Set cn = New ADODB.Connection
cn.Open "......" '数据库连接语句
Set cmd = New ADODB.Command
With cmd
.ActiveConnection = cn
.CommandType = adCmdText
.CommandText = sql
Set param = .CreateParameter("?", adVarchar, adParamInput, 20, txtName.Text)
.Parameters.Append param
Set param = .CreateParameter("?", adInteger, adParamInput, 4, txtAge.Text)
.Parameters.Append param
Set rs = .Execute
End With
'.......
Set rs = Nothing
Set cmd = Nothing
Set cn = Nothing
方式二
Dim con As ADODB.Connection
Dim cmd As ADODB.Command
Dim Sql As String
Dim arrValue
Dim i As Long
Sql = "INSERT INTO tb(descr,qty,dt) VALUES(?,?,?)"

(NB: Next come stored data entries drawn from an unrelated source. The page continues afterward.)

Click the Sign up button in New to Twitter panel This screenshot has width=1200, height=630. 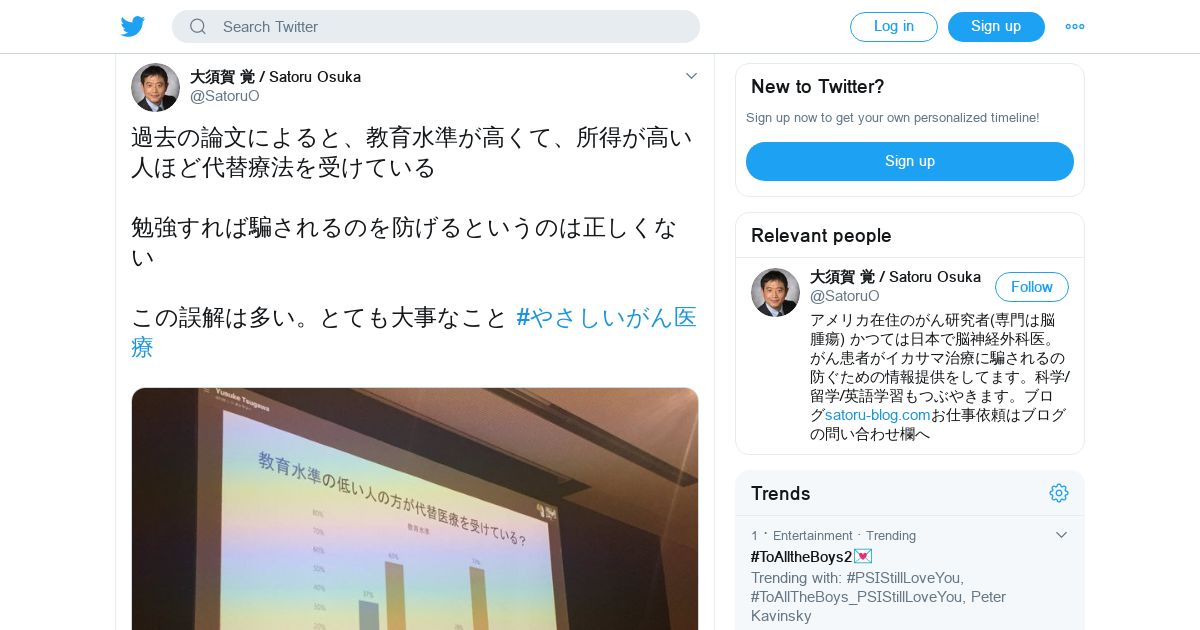pos(910,161)
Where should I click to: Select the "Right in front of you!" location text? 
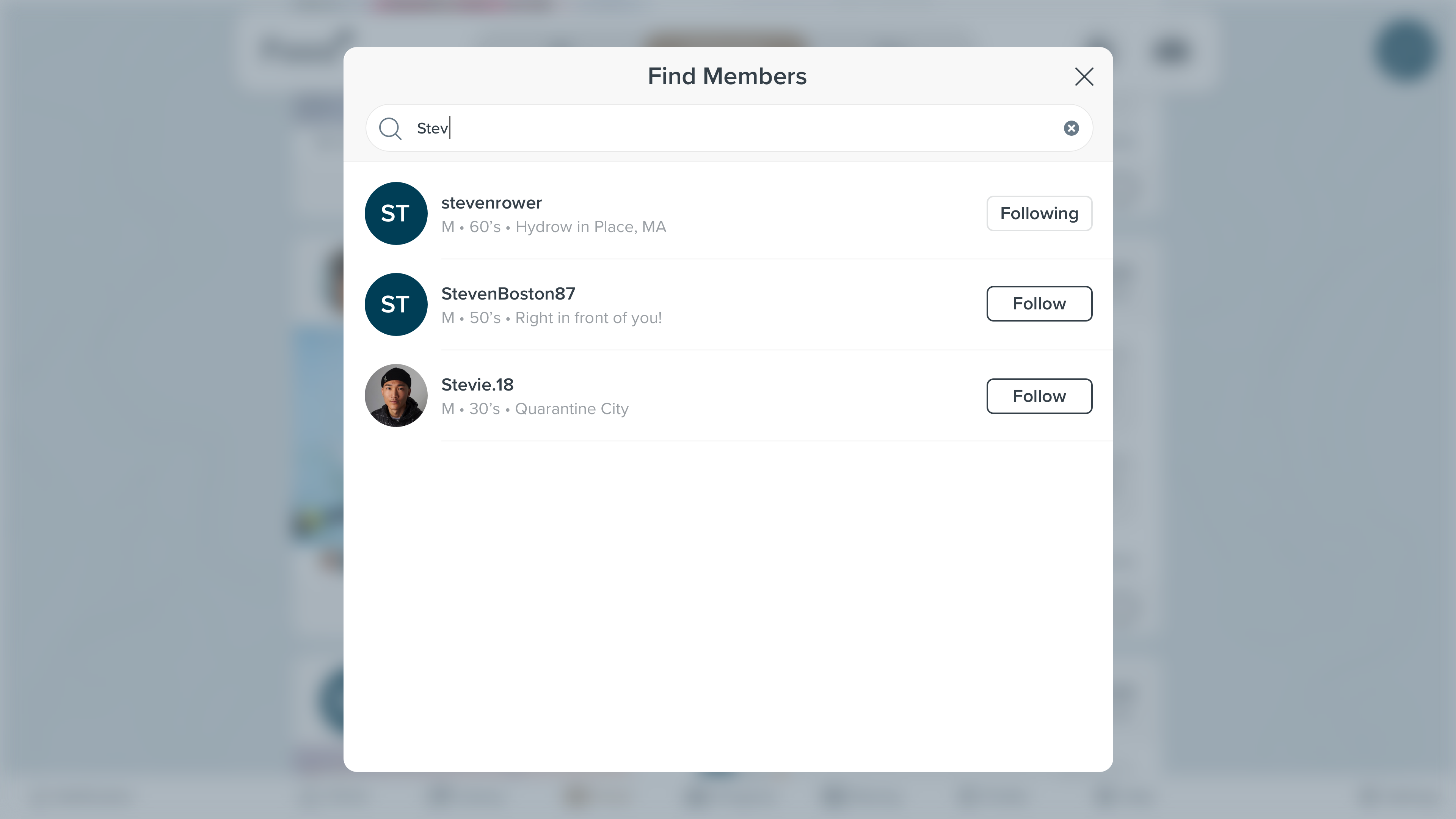(x=588, y=318)
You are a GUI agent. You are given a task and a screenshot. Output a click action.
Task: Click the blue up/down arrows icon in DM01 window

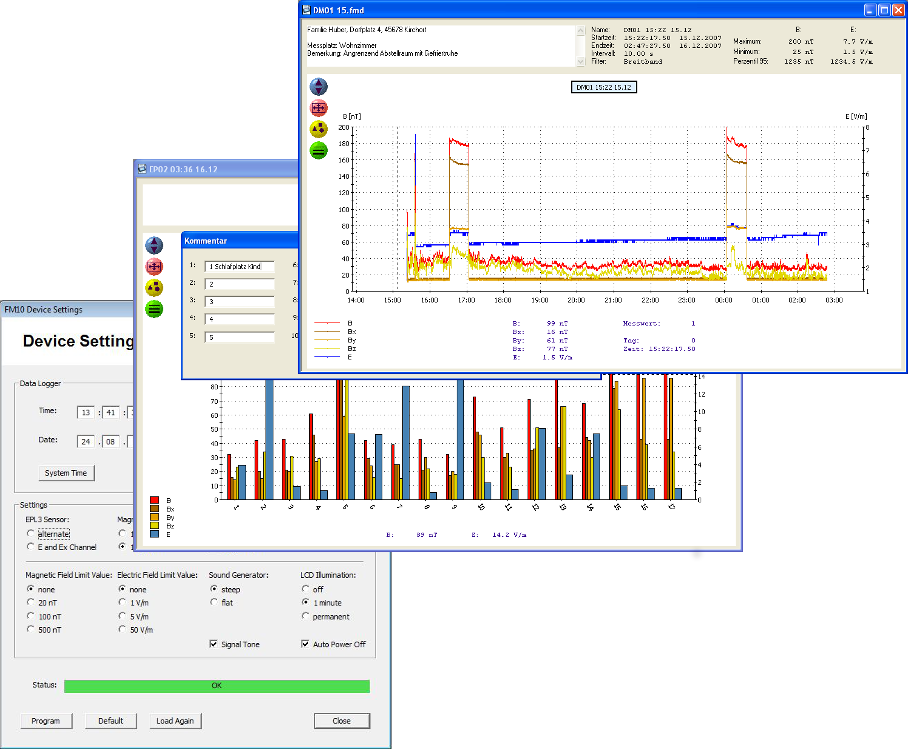[319, 86]
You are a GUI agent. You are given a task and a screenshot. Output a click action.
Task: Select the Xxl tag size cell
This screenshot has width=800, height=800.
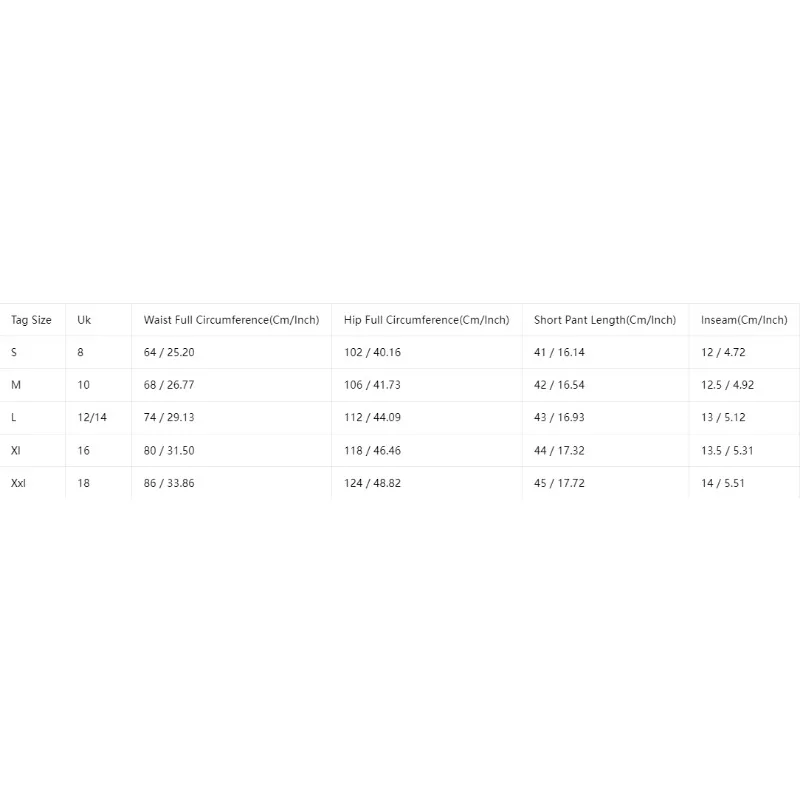[18, 483]
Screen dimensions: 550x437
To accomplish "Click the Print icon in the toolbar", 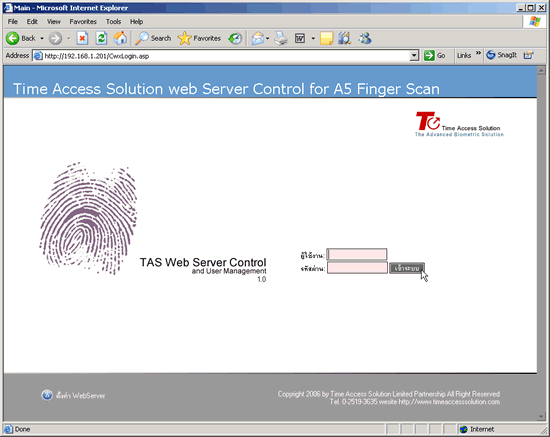I will pos(281,38).
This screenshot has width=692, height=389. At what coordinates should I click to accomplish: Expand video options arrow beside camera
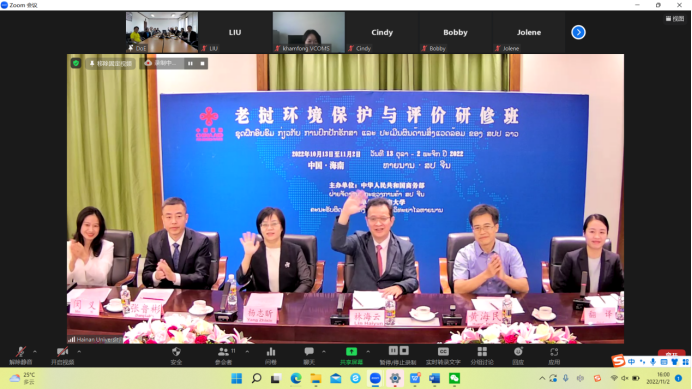pyautogui.click(x=79, y=352)
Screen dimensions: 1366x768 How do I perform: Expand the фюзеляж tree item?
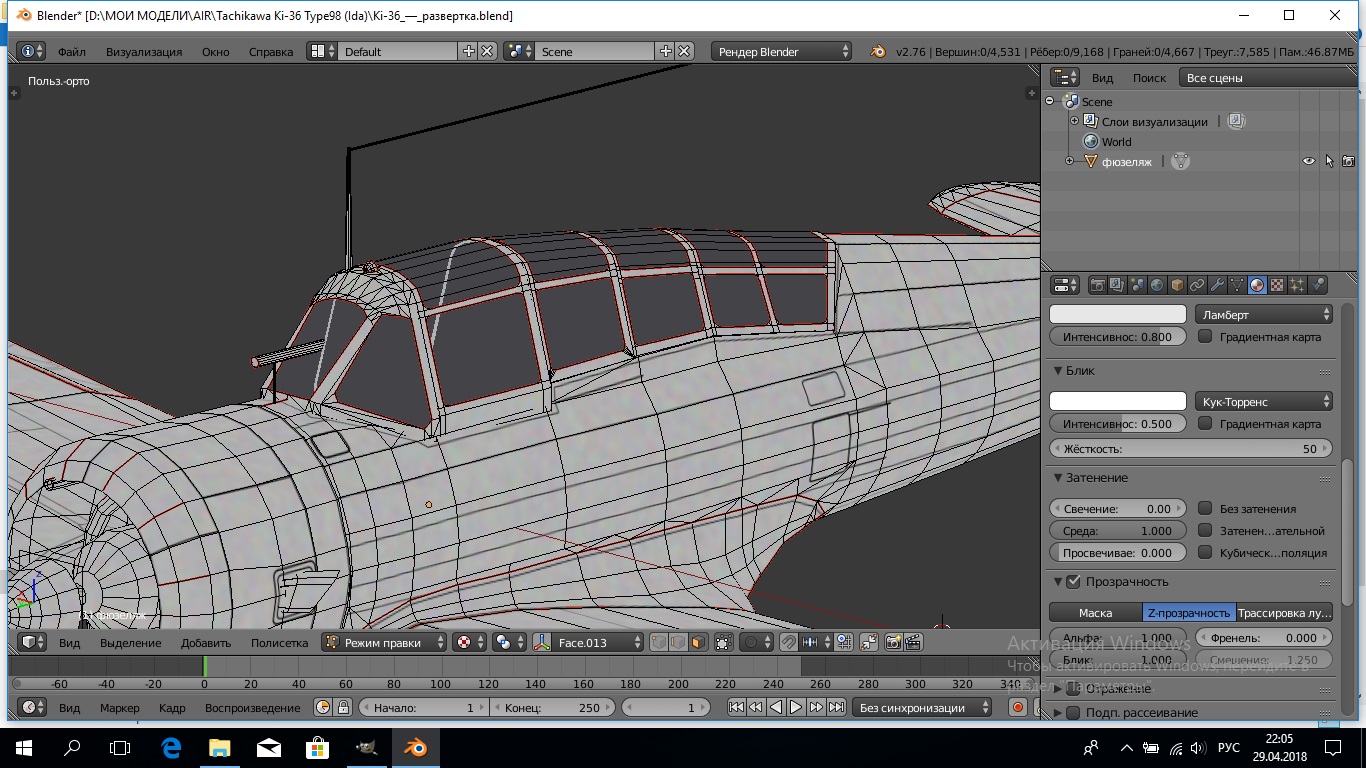coord(1069,161)
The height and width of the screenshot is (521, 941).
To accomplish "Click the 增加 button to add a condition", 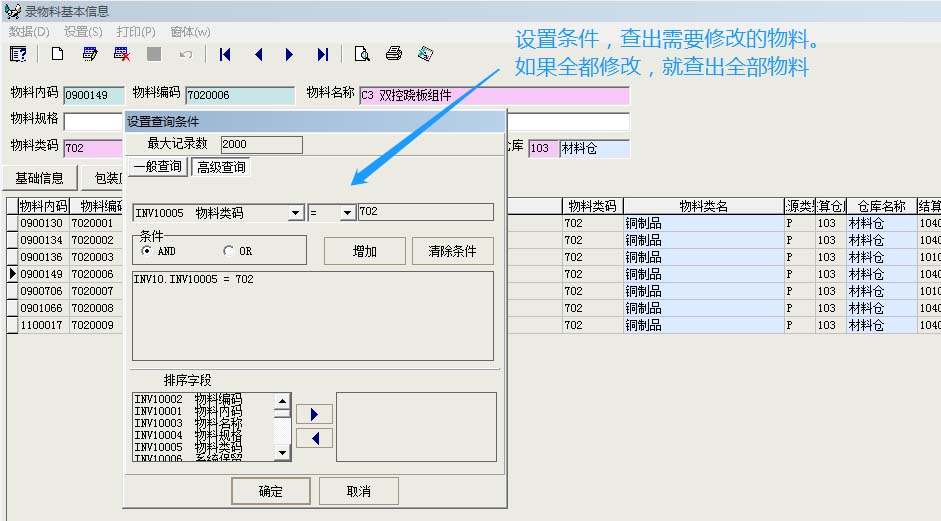I will tap(365, 251).
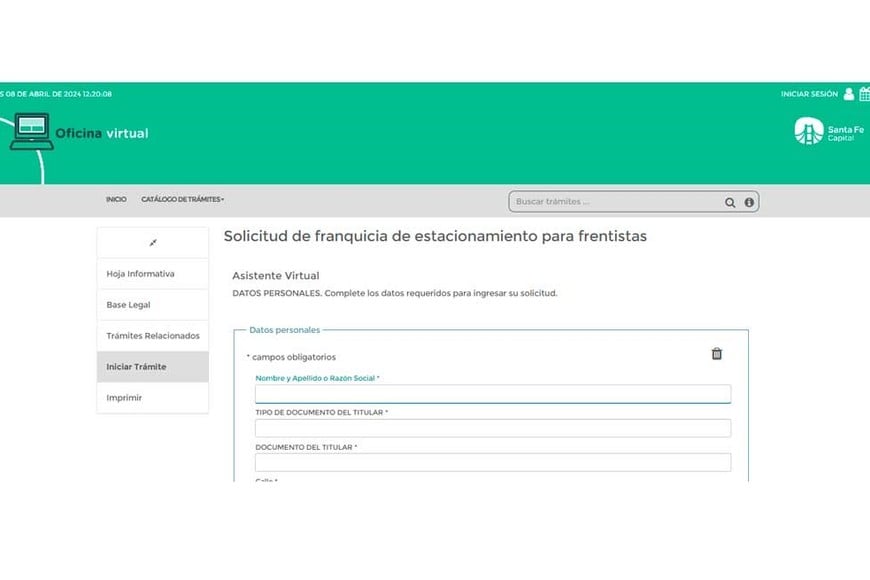Click the Nombre y Apellido input field
The image size is (870, 580).
pos(492,394)
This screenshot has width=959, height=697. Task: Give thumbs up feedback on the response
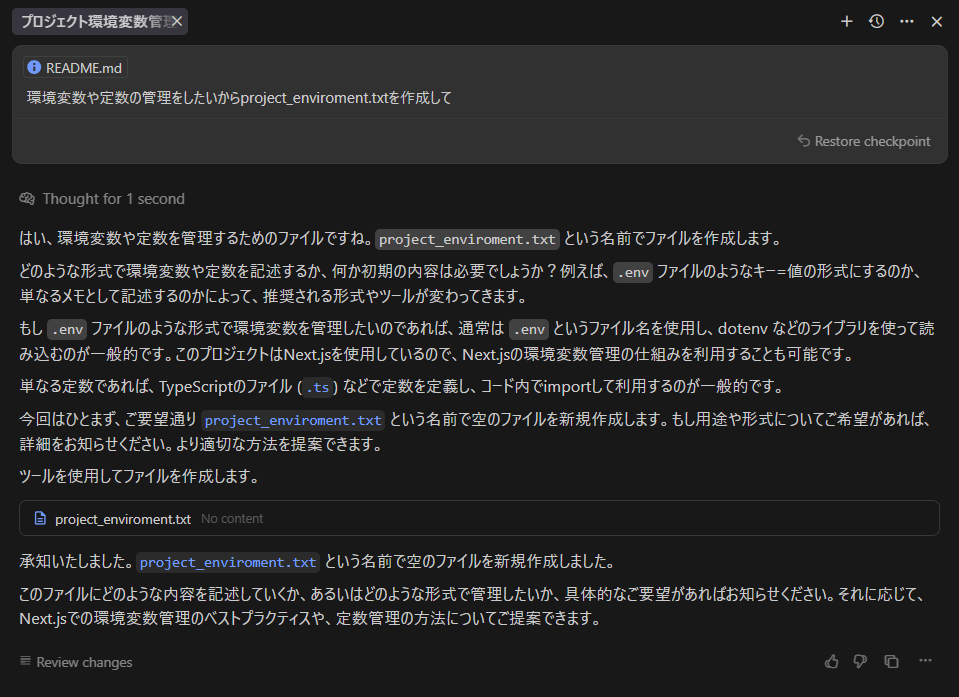pos(831,661)
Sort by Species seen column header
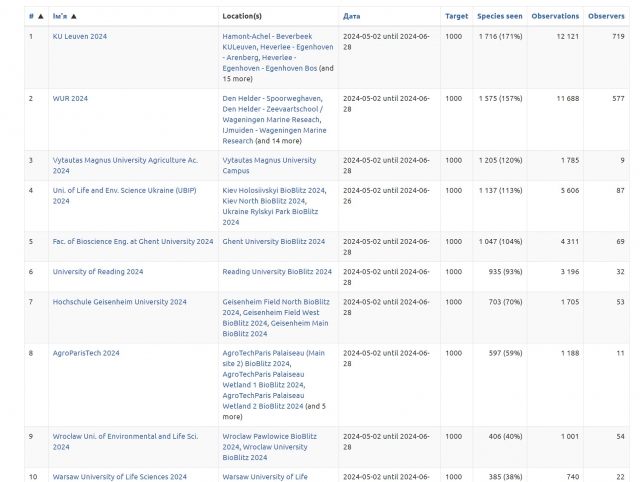Image resolution: width=640 pixels, height=482 pixels. point(499,17)
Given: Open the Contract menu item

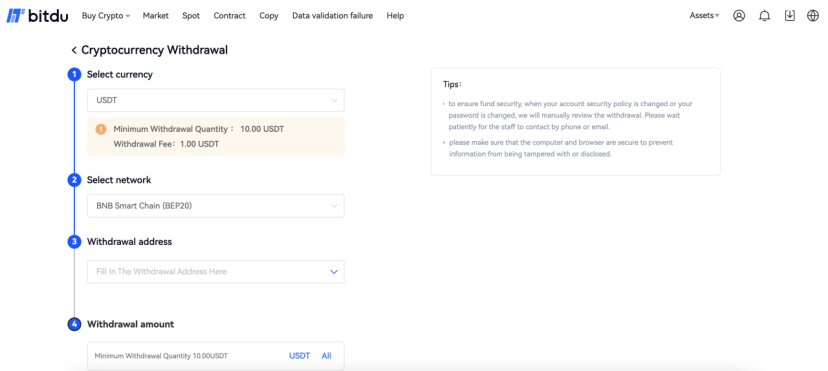Looking at the screenshot, I should tap(230, 16).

arrValue = Array("Test", 152, "2010-11-28") '参数值
Set con = New ADODB.Connection
con.CursorLocation = adUseClient '客户端游标
con.Open "....." '连接数据库
Set cmd = New ADODB.Command
With cmd
.ActiveConnection = con
.CommandText = Sql
.CommandType = adCmdText
For i = 0 To .Parameters.Count - 1
.Parameters(i) = arrValue(i)
Next
.Execute
End With
Set cmd = Nothing
Set con = Nothing
这个方法同样也可以用于sql数据库的存储过程,只是要注意二点:一是存储过程的用户第一个参数的序号是1,序号0参数已经用于存储过程内部的事务;二是输出参数不用赋值。